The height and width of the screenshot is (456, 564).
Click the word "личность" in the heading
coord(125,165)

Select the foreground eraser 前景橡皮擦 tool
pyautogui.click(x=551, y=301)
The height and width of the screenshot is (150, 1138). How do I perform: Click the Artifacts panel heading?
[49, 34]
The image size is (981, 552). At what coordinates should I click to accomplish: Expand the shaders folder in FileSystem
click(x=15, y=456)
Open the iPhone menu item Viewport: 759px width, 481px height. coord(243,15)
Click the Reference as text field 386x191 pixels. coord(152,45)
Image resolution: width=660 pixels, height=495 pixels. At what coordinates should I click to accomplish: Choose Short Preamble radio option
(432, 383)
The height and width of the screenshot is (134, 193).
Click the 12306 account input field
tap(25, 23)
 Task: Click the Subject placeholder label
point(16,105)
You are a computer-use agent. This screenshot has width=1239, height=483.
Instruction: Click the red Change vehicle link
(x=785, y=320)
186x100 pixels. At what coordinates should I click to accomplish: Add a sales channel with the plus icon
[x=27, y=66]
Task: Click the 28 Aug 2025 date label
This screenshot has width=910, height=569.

--

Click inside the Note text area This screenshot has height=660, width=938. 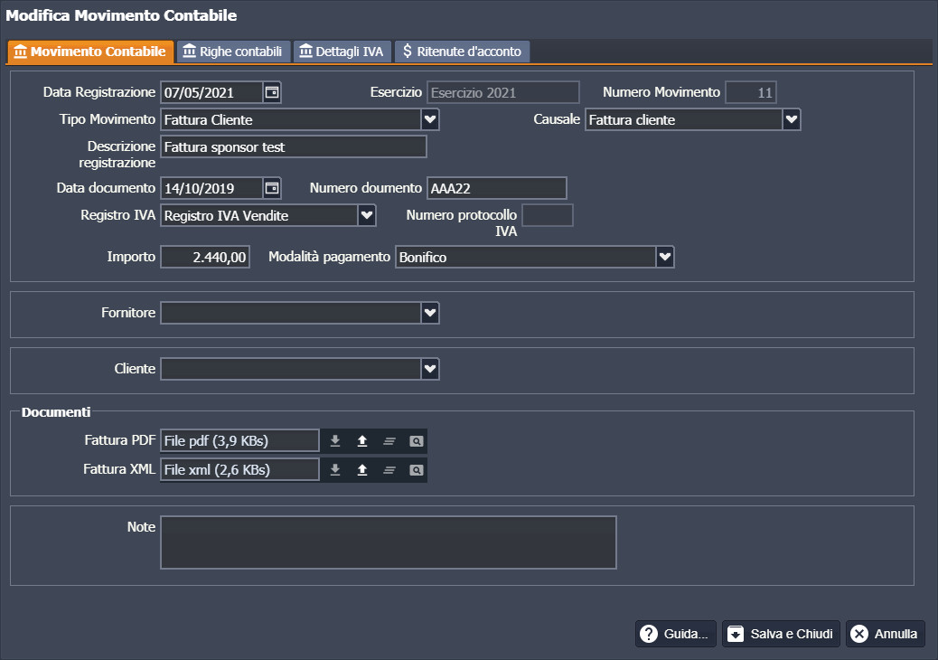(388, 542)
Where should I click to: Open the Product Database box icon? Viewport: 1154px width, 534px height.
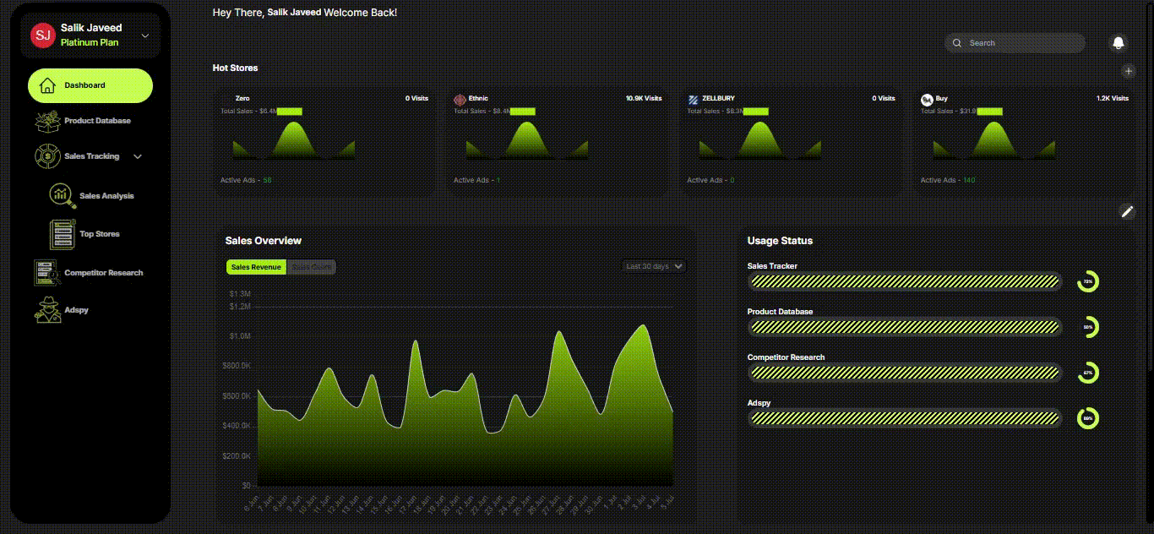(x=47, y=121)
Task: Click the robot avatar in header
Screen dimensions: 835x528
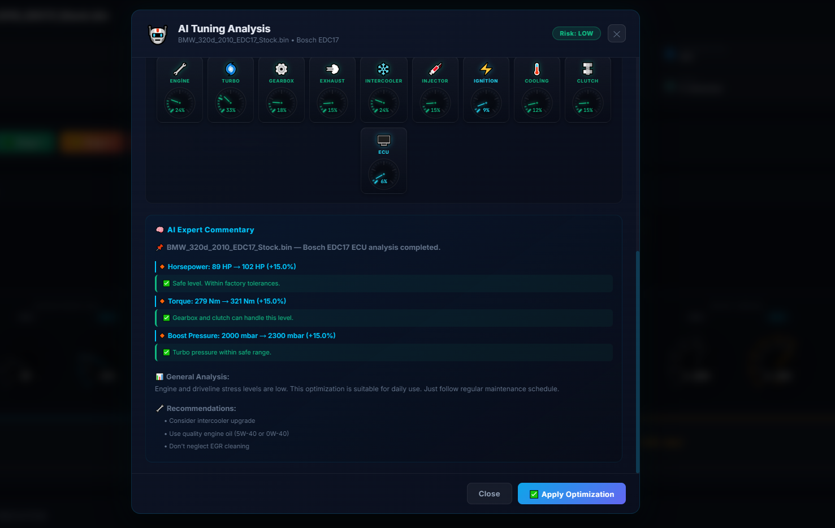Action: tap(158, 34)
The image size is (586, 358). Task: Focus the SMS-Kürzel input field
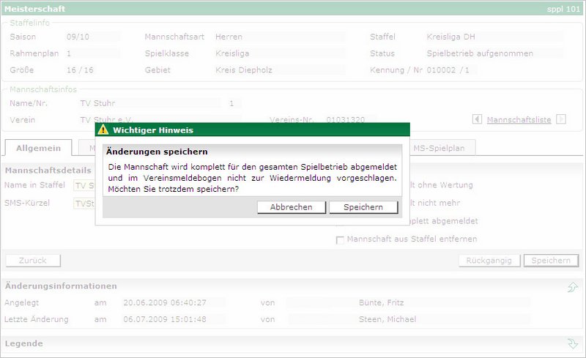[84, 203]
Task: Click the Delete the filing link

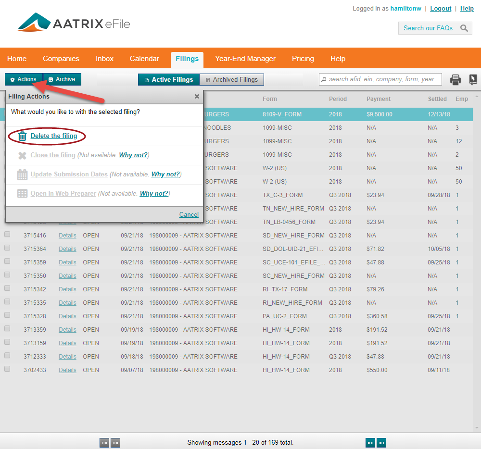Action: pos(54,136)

**Problem requirements:** Retype only this portion of the data above: the line containing "The image size is (981, 552).", the line containing "The height and width of the screenshot is (134, 193).", and all lines between them, exactly.

**Your response:**
The image size is (981, 552). At what coordinates should I click to accomplish: Expand the shaders folder in FileSystem
click(x=15, y=456)
Open the iPhone menu item Viewport: 759px width, 481px height. coord(243,15)
Click the Reference as text field 386x191 pixels. coord(152,45)
Image resolution: width=660 pixels, height=495 pixels. At what coordinates should I click to accomplish: Choose Short Preamble radio option
(432, 383)
The height and width of the screenshot is (134, 193).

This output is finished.